Some rules of thumb I've accumulated over the years, as they pertain to Opels and exhaust systems.

>The bigger the engine, the bigger the pipe diameter it can handle.

>Alternatively, the more hp and rpms you're spinning the engine, the bigger the pipe the engine can handle, even a 'small' Opel engine. So while a stock 2.2 might run best with a 2.25" exhaust, a high rpm racing 1.9 may need a 2.5" or larger exhaust.

>Straight-thru is the way to go with muffler design, with a perforated core. The larger the muffler, the quieter it will be.

>Higher compression makes the exhaust louder, and in general a higher hp engine will make more noise. So a muffler/exhaust that is quiet on a stock 1.9 might be loud as hell on a 2.0 with a hotter cam.

>If you place the muffler closer to the engine, it will be quieter than if it is further back near the bumper. It will also produce less power.
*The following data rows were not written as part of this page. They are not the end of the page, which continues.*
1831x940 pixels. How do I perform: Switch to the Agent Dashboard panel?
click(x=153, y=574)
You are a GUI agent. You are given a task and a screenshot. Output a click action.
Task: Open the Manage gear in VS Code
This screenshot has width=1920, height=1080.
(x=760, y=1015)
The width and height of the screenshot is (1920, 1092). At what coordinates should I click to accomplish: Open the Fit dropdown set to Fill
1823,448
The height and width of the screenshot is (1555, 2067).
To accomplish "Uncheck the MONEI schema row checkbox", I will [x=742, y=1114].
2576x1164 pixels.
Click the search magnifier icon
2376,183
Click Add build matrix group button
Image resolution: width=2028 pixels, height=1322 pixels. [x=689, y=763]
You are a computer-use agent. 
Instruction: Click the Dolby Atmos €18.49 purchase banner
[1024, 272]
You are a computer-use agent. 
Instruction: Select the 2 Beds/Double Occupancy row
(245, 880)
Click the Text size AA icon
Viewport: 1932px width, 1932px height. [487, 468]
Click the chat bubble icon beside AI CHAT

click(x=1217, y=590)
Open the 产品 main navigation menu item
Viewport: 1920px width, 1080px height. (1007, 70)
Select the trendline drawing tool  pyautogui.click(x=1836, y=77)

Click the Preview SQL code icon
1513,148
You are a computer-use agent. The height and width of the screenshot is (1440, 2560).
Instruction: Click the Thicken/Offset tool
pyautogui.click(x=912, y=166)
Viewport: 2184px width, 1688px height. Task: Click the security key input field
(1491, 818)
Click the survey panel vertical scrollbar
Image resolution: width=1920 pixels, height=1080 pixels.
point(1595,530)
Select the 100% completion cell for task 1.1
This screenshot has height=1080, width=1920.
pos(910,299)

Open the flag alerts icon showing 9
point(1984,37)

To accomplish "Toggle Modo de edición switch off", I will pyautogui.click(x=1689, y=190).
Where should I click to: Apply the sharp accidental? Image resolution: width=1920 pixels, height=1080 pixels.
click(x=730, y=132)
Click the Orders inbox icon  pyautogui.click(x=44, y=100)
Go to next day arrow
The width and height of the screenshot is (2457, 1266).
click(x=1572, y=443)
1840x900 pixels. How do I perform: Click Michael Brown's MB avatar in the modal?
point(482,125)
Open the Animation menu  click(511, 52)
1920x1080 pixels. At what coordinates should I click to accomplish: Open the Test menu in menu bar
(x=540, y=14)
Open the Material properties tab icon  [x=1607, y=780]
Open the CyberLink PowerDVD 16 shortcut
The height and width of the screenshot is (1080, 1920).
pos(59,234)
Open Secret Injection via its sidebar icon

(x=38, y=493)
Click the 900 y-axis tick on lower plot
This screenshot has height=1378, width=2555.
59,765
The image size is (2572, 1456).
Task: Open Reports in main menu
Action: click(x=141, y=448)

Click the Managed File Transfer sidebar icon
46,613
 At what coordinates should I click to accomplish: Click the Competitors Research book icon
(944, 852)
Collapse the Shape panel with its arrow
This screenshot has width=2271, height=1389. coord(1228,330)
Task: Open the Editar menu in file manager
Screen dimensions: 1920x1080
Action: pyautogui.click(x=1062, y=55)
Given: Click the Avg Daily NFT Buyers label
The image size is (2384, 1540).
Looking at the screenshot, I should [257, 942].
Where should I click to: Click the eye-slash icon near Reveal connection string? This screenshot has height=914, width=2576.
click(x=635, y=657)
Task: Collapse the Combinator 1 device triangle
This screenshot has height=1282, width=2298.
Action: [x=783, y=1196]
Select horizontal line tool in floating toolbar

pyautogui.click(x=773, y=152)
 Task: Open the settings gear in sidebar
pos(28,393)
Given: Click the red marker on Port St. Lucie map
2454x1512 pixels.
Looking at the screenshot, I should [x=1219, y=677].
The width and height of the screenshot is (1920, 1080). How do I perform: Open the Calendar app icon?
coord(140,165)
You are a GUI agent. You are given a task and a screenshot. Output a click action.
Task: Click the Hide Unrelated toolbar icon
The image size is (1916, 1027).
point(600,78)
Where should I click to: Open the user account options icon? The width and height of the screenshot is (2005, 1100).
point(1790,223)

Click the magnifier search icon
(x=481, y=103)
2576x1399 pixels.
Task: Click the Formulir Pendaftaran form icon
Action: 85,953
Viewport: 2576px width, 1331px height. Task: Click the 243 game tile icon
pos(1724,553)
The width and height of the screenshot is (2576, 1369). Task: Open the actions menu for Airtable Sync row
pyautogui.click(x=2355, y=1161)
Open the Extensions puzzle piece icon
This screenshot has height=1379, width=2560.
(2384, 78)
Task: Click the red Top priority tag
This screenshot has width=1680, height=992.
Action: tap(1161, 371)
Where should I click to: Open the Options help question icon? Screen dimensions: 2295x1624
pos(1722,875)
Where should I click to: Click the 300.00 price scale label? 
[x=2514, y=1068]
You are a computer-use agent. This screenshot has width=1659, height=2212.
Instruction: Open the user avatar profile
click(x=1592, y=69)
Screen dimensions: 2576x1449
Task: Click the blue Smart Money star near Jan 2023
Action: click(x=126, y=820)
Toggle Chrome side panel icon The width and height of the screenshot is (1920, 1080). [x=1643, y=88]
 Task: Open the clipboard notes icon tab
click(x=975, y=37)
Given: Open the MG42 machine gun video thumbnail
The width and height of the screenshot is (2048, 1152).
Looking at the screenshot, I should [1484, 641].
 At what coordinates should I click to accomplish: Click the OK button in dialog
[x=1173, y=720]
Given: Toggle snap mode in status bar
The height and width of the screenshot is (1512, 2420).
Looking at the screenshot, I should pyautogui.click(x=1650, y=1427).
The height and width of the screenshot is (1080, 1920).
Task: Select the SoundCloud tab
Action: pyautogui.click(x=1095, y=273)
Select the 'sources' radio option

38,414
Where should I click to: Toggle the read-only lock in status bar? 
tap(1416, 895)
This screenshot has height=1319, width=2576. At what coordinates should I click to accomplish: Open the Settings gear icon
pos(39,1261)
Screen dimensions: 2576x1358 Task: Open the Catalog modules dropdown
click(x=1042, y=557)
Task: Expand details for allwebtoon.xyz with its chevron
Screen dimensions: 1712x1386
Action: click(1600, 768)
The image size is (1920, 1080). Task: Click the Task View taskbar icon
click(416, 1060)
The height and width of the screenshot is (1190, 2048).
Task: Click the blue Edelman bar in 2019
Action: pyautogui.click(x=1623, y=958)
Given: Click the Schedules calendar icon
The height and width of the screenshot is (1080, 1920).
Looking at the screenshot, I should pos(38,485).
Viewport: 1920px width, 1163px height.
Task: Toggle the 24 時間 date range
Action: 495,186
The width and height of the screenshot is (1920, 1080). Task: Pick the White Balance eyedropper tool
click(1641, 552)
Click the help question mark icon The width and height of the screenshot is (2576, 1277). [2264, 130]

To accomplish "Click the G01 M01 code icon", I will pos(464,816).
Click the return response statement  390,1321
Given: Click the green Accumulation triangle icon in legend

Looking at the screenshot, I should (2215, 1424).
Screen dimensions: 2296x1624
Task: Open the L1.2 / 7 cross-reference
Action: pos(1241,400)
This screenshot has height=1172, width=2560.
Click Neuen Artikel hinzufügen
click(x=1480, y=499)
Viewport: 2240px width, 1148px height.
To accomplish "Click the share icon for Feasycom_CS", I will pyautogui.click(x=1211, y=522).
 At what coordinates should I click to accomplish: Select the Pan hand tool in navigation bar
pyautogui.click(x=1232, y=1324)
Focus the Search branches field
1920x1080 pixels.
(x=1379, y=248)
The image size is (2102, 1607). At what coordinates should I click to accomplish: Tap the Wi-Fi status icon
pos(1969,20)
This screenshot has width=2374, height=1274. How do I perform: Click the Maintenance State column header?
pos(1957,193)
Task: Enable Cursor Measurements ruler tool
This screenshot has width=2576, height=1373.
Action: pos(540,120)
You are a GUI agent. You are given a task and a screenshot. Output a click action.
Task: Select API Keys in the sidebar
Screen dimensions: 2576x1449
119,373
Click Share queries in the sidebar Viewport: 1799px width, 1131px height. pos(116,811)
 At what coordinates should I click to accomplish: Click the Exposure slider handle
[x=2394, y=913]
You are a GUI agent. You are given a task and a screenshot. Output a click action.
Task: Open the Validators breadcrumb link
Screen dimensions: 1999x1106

>If you're running over 130 hp or so, you WILL need two mufflers or it will be loud. All my cars have had two mufflers and have been streetable, both by the letter of the law and by my own ear. With a single muffler expect it to be about 95 db. Of course this varies with the muffler size and brand, etc. You won't be able to carry on a normal conversation at highway speeds at this level. My ITB car will have one muffler, but it will be a LARGE one, and the engine is basically stock, so it will be tolerable noise-wise.

>I recommend running a larger over-axle pipe than the rest of the main pipe. So, if you have a 2" main exhaust pipe feeding into a 2" muffler, you would then transition into a 2.5" pipe over the rear axle. Why? Those bends are fairly tight, and a pipe that is bent at that radius will shrink internally somewhat in cross-section. So exhaust gas velocity will drop drastically at that point from the combination of the smaller pipe ID and the three tight bends that are in close proximity to one another. Running the larger pipe maintains the velocity, and torque, HP, and throttle response will improve. It's not uncommon to see 4 ft. lbs. of torque across the board from this mod.